Immer mehr Schreibende wenden sich in der Gegenwart dem Verfassen
von Kriminalliteratur zu. Die Rezeptionsgeschichte des Genres verweist
auf eine breite Resonanz beim Publikum. Das Verlangen nach spannender
Unterhaltung stellt sich als stetig wachsendes Bedürfnis des Lesepublikums
dar. Gerade die deutschsprachige Kriminalliteratur der Gegenwart
bietet dabei ein vielfältiges Spektrum von Stoffen und Gestaltungsmöglichkeiten.
Sie greift dabei auf Traditionen deutscher Verbrechensliteratur
und angloamerikanischer Detektivliteratur zurück.
In unserer Krimiwerkstatt können sich die TeilnehmerInnen mit den
verschiedenen Spielarten der Kriminalliteratur vertraut machen und sich
selbst beim Schreiben eines Kurzkrimis erproben.

## ERFASSTE DATEN:
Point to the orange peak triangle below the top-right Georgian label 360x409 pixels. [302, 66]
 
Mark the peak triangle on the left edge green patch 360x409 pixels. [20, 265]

## ARBEITSANWEISUNGEN:
1. Gib aus dem Text über Kriminalliteratur den Abschnitt wortgetreu aus, beginnend bei „In unserer Krimiwerkstatt“ und weiter bis einschließlich „eines Kurzkrimis erproben.“.
2. Auf welche Traditionen greift die deutschsprachige Kriminalliteratur der Gegenwart laut dem Text über Kriminalliteratur zurück?
Stütze dich dabei nur auf den Text über Kriminalliteratur.

## ANTWORTEN NACH NUMMER:
1.
In unserer Krimiwerkstatt können sich die TeilnehmerInnen mit den
verschiedenen Spielarten der Kriminalliteratur vertraut machen und sich
selbst beim Schreiben eines Kurzkrimis erproben.

2. Auf Traditionen deutscher Verbrechensliteratur und angloamerikanischer Detektivliteratur.